Health is not a consumer good
Addressing the 77th World Health Assembly, Archbishop Ettore Balestrero, apostolic nuncio and the Vatican’s Permanent Observer to the UN said: “Health is not a consumer good, but a universal right, and therefore access to healthcare services cannot be a privilege. It is not merely a question of helping others, it is a matter of justice. With regard to health, this requires the realisation of a culture of care, based on the recognition of the sacredness of life and of the inalienable dignity of each and every human person, and where the priority is always to save lives.”
Individualised society
Archbishop Paul Richard Gallagher, while delivering a lecture at the Croatian Catholic University, warned that society is heading toward the state where “man is a wolf to man”. He linked the transformation of “healthy patriotism into a dangerous nationalism” to an earlier shift from the “we” of the human person to the “I” of the individual.
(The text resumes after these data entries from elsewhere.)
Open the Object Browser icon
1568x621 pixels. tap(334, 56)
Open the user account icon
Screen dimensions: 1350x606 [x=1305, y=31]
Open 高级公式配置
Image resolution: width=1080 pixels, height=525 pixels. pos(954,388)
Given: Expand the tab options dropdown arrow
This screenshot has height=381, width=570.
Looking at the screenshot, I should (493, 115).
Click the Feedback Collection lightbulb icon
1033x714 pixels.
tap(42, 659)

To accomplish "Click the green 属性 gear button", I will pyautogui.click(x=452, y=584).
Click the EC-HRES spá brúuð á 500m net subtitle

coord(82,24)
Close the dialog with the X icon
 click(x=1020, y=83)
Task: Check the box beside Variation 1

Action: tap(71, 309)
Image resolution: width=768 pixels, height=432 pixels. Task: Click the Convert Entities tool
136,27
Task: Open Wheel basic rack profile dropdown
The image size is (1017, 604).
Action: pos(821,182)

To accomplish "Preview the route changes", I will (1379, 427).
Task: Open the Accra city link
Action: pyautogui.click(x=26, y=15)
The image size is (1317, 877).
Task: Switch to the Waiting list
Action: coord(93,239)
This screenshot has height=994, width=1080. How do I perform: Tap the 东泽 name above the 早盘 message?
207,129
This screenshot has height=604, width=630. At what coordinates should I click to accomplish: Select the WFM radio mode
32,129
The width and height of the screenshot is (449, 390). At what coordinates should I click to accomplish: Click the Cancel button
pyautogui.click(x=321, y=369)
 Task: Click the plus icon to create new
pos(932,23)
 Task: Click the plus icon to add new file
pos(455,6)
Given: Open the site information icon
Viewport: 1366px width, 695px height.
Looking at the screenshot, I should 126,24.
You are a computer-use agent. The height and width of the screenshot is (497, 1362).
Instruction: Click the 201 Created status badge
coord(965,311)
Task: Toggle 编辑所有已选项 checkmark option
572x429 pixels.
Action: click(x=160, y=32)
This individualism, he continued, has become a hyper-individualised atomism in which people no longer see themselves in a web of relationships and as collaborators for mutual benefit, but rather as competitors. Gallagher said politics “should always be understood not as an appropriation of power, but as the highest form of charity”. The Christian politician, said Gallagher, does so when he is attentive to the fundamental principles that serve the dignity of the human person and promote the common good.
God is close
God is “not distant and jealous, but close and in solidarity with humanity,” the pope said on the occasion of the feast of Corpus Christi. The Lord is “a God who does not abandon us but always seeks, waits for and accompanies us, even to the point of placing himself, helpless, into our hands, subjecting himself to our acceptance or rejection. His real presence also invites us to be close to our brothers and sisters wherever love calls us,” the pope added.